### What the exercise asks
Pictures aside, each entry has to be returned exactly as it stands.

[[ Records to use, beginning ]]

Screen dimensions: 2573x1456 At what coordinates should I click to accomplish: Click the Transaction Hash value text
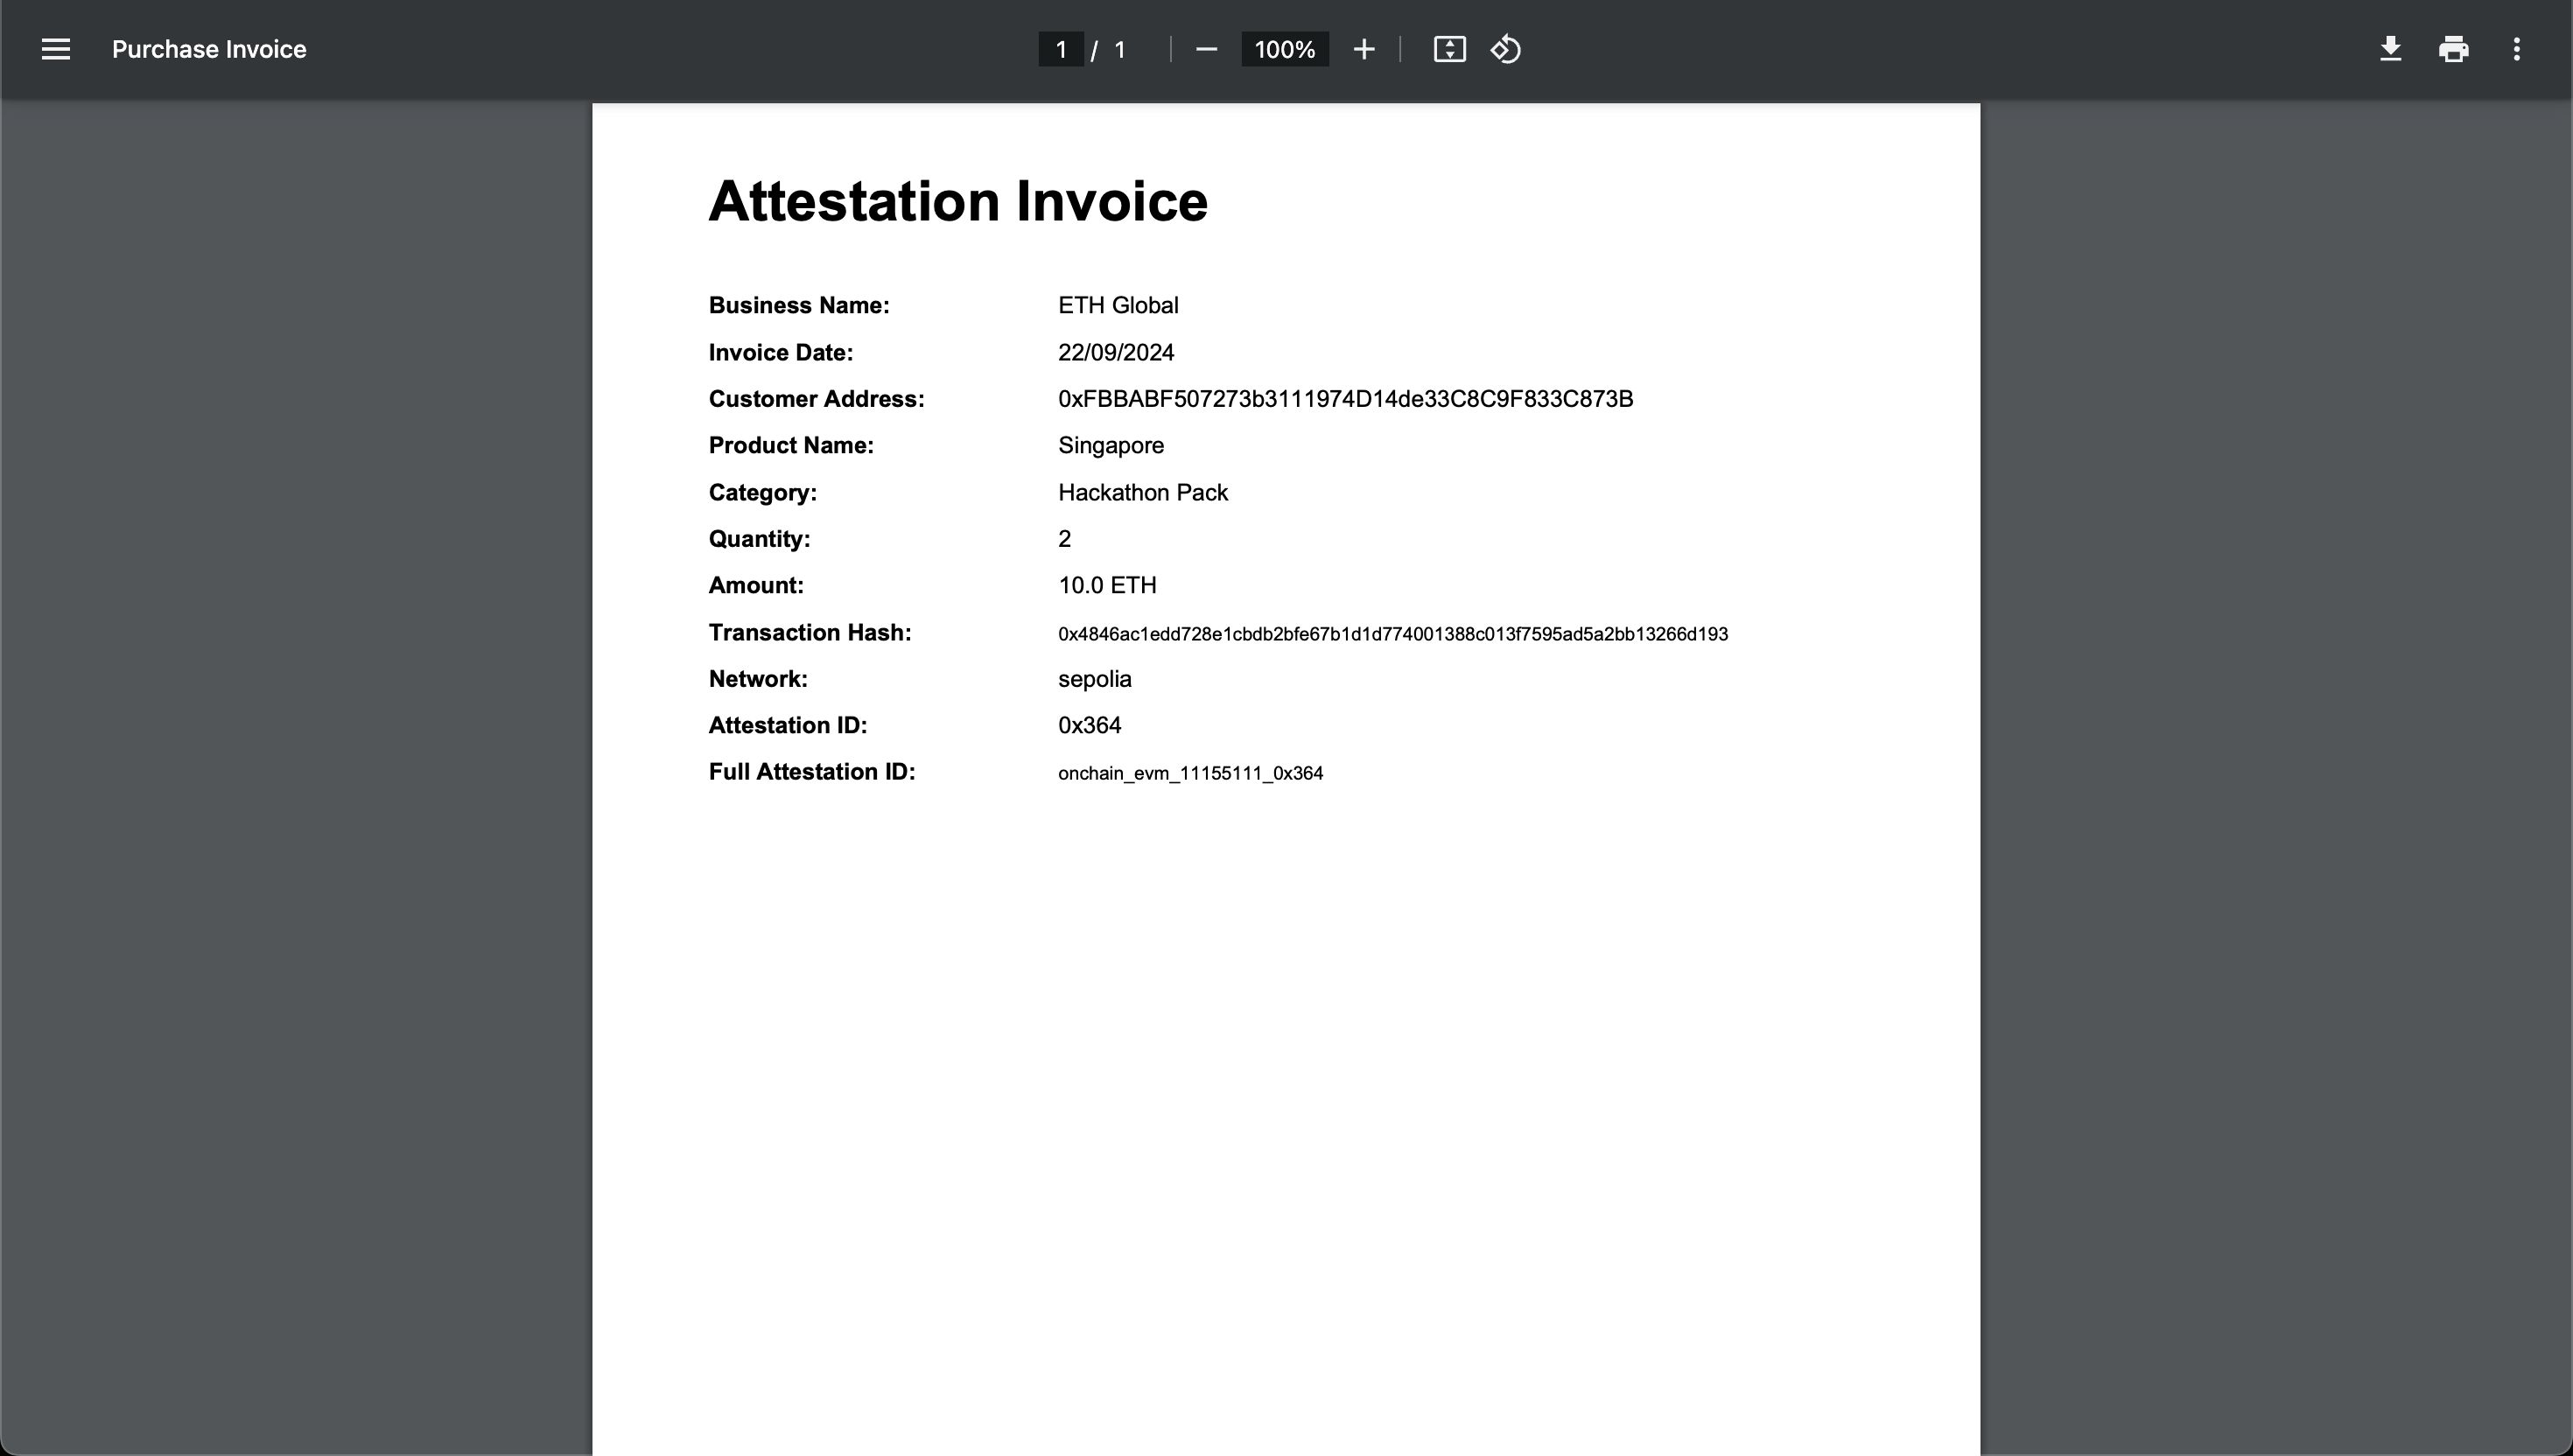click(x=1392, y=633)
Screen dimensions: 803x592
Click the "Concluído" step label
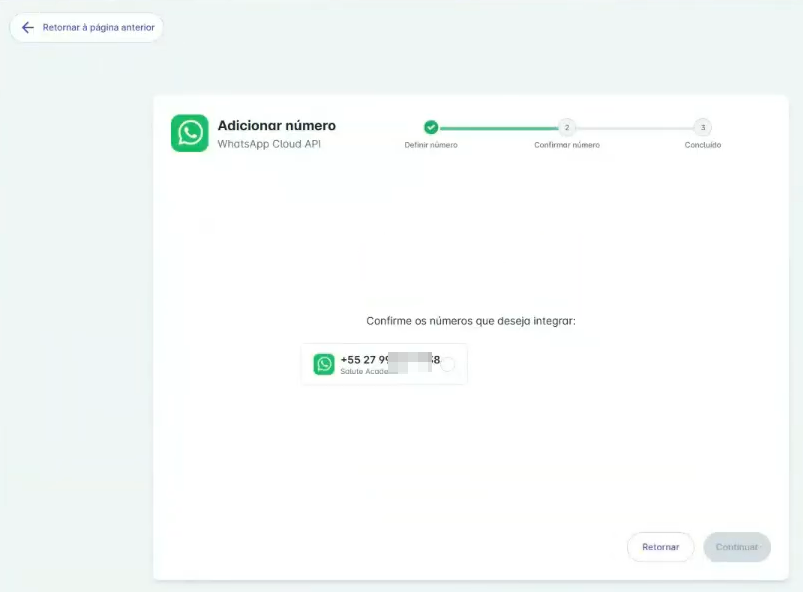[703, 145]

[[ Records to use, end ]]

### Solution to this task
Screen dimensions: 2573x1456 At what coordinates should I click to accomplish: Click the Transaction Hash value text
click(x=1392, y=633)
Screen dimensions: 803x592
Click the "Concluído" step label
[703, 145]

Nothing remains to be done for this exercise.